Run, she is going to be an emotional burden who will always tell about your mistakes. Women have such tendency, but this seems going to be a disaster in coming days, no wonder she may have some relation and all.
Bhag ja bhai time hai
While reading very 1st line itself, I wanted to ask abt the term VALUES. But where is it matched in your profile?
Ideology and un-parallel mindset... Over growing bossigem etc etc will never culminate 2 different statures of individuals... If I were to be in your position ... Without second thought or second chance ... I would have CANCELLED the proposal
Just sit with yourself in silence for 5 minutes with no distractions and reflect on if you should be marrying this person and living and dealing with her on a daily basis.
Leave it asap else that day is not far when you will have suicidal thoughts, mentally ill, sad and roam like a living dead. At that time she will leave you and will say you are not fit for me.

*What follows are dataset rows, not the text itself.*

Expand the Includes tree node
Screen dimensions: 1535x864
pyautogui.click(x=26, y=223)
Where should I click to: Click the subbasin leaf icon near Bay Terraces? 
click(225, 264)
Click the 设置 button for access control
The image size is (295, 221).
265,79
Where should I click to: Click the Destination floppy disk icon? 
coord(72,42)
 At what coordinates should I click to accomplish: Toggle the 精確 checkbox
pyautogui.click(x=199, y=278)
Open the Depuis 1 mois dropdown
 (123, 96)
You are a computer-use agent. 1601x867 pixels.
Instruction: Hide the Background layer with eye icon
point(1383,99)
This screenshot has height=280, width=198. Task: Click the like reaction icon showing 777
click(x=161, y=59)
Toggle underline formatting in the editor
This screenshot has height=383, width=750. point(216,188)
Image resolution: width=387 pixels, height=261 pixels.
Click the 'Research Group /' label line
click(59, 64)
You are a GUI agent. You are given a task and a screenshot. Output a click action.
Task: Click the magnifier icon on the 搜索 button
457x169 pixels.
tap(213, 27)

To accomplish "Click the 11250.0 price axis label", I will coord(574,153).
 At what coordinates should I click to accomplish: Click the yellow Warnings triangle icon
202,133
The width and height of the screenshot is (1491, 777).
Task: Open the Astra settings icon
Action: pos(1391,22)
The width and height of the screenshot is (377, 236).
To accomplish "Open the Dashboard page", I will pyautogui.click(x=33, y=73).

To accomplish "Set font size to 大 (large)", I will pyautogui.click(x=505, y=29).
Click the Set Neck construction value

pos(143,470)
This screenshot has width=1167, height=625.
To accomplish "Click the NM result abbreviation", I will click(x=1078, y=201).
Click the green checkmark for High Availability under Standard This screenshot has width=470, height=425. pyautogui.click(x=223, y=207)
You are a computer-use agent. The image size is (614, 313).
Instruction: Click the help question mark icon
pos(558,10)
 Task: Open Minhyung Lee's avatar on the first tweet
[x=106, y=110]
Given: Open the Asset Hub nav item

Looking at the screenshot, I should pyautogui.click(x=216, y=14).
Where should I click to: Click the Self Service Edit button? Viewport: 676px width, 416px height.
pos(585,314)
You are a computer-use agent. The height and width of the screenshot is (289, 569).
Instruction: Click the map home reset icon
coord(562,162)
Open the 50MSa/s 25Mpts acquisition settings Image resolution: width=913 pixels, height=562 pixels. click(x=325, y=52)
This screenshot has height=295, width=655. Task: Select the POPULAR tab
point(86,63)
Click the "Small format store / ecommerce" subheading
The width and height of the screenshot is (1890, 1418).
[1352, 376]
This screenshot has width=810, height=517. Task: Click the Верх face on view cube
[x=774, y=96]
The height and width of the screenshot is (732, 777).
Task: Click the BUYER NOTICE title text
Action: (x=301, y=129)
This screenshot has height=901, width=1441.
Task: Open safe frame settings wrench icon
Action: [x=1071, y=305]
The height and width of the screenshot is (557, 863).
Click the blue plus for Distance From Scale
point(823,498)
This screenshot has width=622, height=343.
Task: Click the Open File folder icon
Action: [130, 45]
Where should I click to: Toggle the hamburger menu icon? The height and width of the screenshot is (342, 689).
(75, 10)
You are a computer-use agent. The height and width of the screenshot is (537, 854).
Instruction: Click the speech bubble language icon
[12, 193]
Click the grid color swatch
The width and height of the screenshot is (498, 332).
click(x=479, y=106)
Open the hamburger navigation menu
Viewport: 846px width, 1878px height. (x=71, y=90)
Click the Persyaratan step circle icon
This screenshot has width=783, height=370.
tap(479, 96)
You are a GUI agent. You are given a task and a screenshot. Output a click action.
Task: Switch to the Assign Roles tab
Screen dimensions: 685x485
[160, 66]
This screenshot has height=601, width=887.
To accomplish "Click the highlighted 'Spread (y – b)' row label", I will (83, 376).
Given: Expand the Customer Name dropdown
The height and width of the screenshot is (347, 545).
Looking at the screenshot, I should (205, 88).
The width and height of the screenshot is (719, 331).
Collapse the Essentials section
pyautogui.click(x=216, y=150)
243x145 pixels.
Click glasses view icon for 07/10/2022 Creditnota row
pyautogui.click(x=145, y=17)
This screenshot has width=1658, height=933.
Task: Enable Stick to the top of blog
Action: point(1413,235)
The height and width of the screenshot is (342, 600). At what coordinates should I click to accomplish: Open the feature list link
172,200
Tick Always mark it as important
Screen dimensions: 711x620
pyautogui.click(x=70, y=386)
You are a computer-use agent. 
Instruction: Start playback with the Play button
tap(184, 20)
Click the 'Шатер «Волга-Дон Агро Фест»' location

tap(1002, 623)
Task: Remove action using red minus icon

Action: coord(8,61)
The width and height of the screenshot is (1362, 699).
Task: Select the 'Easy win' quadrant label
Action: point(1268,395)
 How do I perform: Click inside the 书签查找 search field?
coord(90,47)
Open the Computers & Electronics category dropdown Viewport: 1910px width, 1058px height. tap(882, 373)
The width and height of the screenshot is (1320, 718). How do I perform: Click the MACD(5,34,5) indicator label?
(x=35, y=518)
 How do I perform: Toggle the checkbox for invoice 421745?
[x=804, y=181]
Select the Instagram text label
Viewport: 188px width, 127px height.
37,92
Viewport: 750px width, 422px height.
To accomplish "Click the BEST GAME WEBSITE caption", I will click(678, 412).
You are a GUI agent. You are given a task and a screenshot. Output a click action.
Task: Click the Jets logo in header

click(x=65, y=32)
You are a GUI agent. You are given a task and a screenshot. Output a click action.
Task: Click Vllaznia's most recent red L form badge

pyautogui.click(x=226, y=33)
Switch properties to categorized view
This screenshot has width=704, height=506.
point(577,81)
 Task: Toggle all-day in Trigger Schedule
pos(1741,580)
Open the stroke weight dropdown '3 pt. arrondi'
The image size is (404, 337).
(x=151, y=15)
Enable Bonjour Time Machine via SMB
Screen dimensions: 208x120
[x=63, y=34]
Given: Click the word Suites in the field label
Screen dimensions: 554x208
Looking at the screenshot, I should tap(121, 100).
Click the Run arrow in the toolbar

Go with your gut and move on, you will eventually find someone better with more matching vibes 👍
She is a boring personality or may be having reserved mindset or she is clearly not interested in you. But she thinks you should be there till she find someone worth the trouble of falling. Do not proceed, I repeat, do not proceed.
A person who doesn’t value her own family can never value others. You are not a childhood lover with baggage of memories of togetherness. Stay away. Dont try to satisfy mentally unstable people. Your whole life will be unstable after that.
She most likely had her 403 phase which broke her emotionally. Don't marry that 403
Don't proceed. You are not married, not even emotionally attached to one another. So what for are you doing so adjustment? Just for family? Not worth it.. Better look for other profiles
Don't
Move on.
Very moody person
Big red flag bro. Plz dont proceed
Big bigger biggest ---- @No #NO
Bhaag D K Bose Bhaag
Run. She is a red flag
Thats the behaviour of a used street pussy. Theres women out there that will respect you and honour you as a person.